> **EXERCISE DIRECTIONS**
Report back every line in the data that includes the string "agent".
= = = =
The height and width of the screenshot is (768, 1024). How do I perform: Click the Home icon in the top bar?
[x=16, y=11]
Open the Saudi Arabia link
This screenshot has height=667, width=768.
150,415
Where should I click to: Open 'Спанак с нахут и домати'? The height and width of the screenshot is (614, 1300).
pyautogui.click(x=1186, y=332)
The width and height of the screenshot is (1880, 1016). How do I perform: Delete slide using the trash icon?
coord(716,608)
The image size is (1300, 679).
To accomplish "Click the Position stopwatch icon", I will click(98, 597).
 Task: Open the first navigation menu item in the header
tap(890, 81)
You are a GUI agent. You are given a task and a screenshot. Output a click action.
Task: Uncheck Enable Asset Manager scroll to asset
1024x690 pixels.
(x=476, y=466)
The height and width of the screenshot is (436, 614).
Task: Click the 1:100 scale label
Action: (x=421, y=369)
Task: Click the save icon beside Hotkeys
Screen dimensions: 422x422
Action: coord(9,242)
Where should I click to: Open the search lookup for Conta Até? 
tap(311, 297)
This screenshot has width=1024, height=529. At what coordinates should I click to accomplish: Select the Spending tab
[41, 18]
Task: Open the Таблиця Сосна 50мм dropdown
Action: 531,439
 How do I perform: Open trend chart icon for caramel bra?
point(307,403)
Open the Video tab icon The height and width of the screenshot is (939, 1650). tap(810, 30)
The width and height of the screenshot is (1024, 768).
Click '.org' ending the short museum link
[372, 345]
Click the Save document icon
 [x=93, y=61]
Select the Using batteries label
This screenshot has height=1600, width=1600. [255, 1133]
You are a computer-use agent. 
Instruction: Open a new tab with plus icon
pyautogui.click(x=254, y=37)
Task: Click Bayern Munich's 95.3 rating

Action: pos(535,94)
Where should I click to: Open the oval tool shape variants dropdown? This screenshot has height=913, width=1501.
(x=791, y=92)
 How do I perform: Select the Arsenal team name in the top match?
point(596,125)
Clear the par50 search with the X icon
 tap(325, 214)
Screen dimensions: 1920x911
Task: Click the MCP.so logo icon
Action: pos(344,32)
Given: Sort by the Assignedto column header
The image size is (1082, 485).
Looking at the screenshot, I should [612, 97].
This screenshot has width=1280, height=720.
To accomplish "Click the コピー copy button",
= = = =
> **REPLY TO THE TASK**
You are a GUI agent. You are given a task and a screenshot. Output a click action.
You are a computer-use agent. 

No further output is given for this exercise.